It could be a tricky trivia question, several years from now: which team won the most medals during the Tokyo Olympic quad?

Most would understandably jump to Americans April Ross and Alix Klineman, the Tokyo gold medallists, or Canadians Melissa Humana-Paredes and Sarah Pavan, the world champs. Yet there was another team during the 2017-2021 stretch that nearly out-medalled both of those teams combined: Brazilians Agatha Bednarczuk and Eduarda 'Duda' Lisboa.

Theirs was a magnificent partnership, a five-year run that paired one of Brazil’s all-time great blockers in Agatha with the most promising talent in the world in Duda. Before she was even 20, Duda was being recognized by her peers at the world’s best offensive player, best hitter, and most outstanding, as she was named in 2018 and 2019. Duda had the good timing to both learn from and thrive with Agatha, a 38-time FIVB medallist, including a silver at the Rio de Janeiro Games.

Eduarda 'Duda' Lisboa (BRA)

From Rio to Tokyo, there was no more consistent team. Just twice in 41 tournaments did they finish outside of the top 10, and both of those occurred in 2017. Next month, in Itapema for the final event of the 2021 season, will mark the end of an era for Brazil’s top team. The four-star will be the last tournament Agatha and Duda will play together.

One partnership ends.

Many others begin.

Talita and Rebecca, Brazil

It wasn’t much of a secret that, following the Tokyo Olympic Games, Rebecca Cavalcanti and Ana Patricia Silva would be splitting up. They had begun the quad on such a torrid pace, winning three golds and a silver in their first five tournaments, that they immediately established themselves as medal favourites for Tokyo. They didn’t have a precipitous drop, but they hit a stretch of six tournaments with only a single medal and took a partnership-worst of 17th in Cancun. A silver in Gstaad was a brief boost heading into Tokyo, and a fifth at the Olympic Games was an excellent showing, but the steam had run out in the partnership.

Shortly after Tokyo, Rebecca picked up 39-year-old veteran Talita Antunes, a three-time Olympian who has been named in the FIVB Team of the Year on three separate occasions (2013, 2015, 2017).

They’ll be a formidable side out team, those two, and likely the No. 2 team in Brazil, behind the newly formed partnership of Duda and Ana Patricia.

Ishii and Murakami in Cancun

Miki Ishii and Sayaka Mizoe, Japan

Miki Ishii has played 46 events on the FIVB Tour; 42 of those have come alongside Megumi Murakami.

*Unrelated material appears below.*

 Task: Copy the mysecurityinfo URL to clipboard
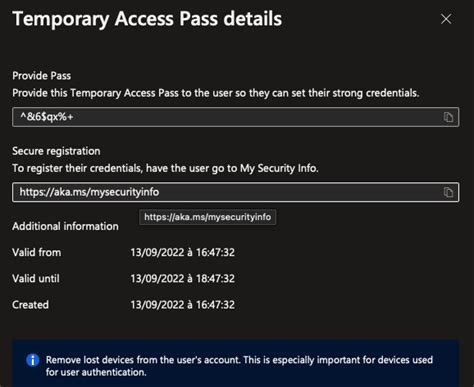pos(448,192)
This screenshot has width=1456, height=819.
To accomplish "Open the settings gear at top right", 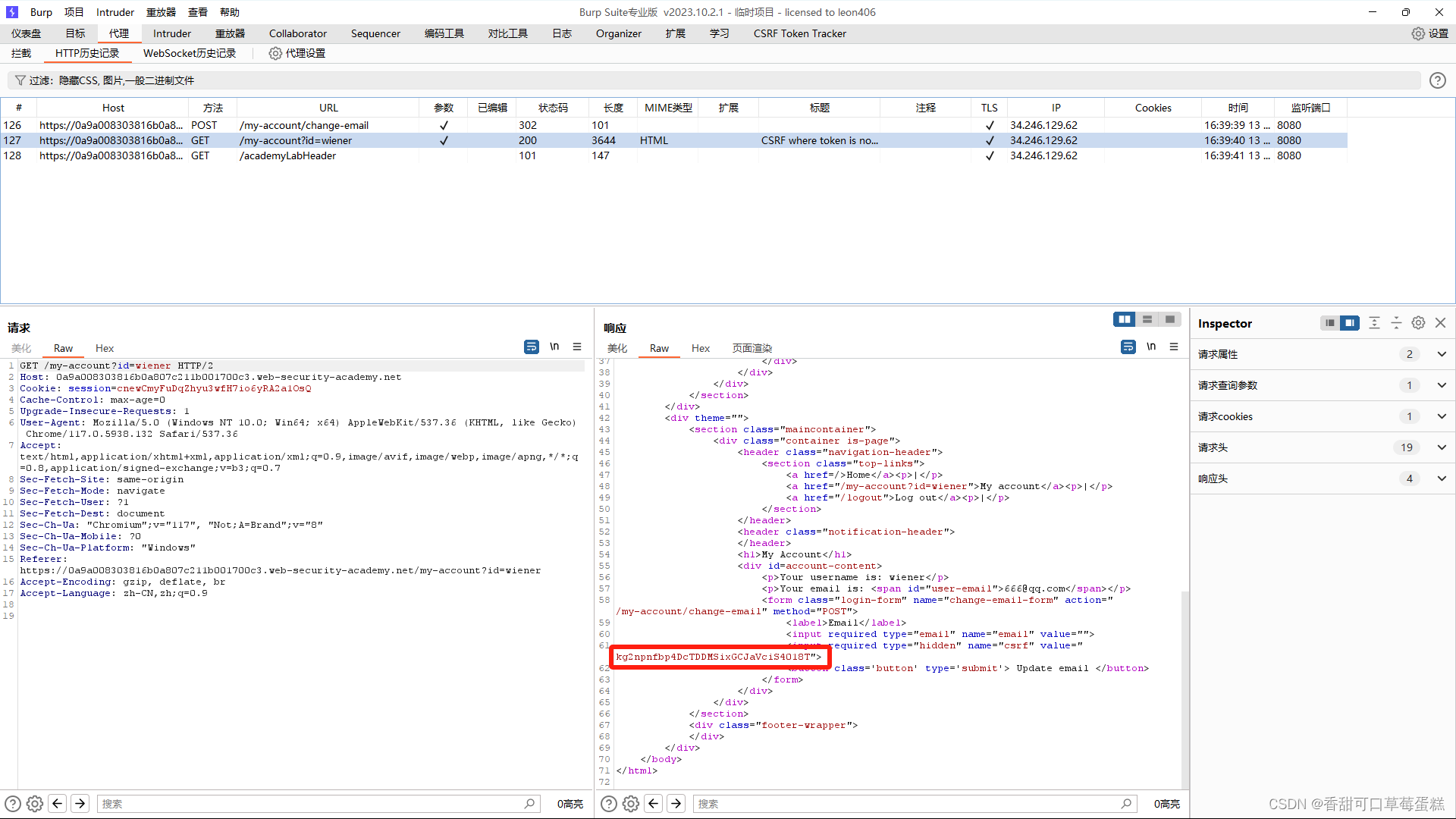I will pos(1417,33).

To see Ishii’s name without being followed by Murakami is just plain weird. But such is the nature of beach volleyball: even the most lasting of partnerships – like Spain’s Adrian Gavira and Pablo Herrera, or Italy’s Paolo Nicolai and Daniele Lupo – must come to an end.

At 31 years old, Mizoe is no rookie, either. She’s been mostly absent from the World Tour scene in the last two years, playing in just three events, and only one in 2021.

Itapema will mark the beginning of Japan’s new No. 1 pair.


Angela Lobato and Maria Carro, Spain

It was only a year ago that Maria Carro was competing in youth events, claiming a fifth in the European Championships with TCU star Daniela Alvarez. Now the 22-year-old has been picked up by Spain’s Angela Lobato. For the past four years, Lobato has partnered with Amaranta Navarro, who always seemed on the cusp of breaking through before falling a little short.

Perhaps Lobato, who is 29, will make that breakthrough with the young Carro.

Fernanda Alves and Maria Antonelli, Brazil

When the Brazil federation cut its Olympic qualifying period last November, and Maria Antonelli found her and Carol Salgado just outside the mark – this despite them ranking in the top seven teams in the world – Antonelli wasted no time in starting a family. On January 7, she announced that she was pregnant, and on July 27, she gave birth to her baby boy.

Now she’s back, competing alongside 6-foot-2 Fernanda Alves, who put together a tremendous run with Barbara Seixas, narrowly missing the Tokyo Olympics as well.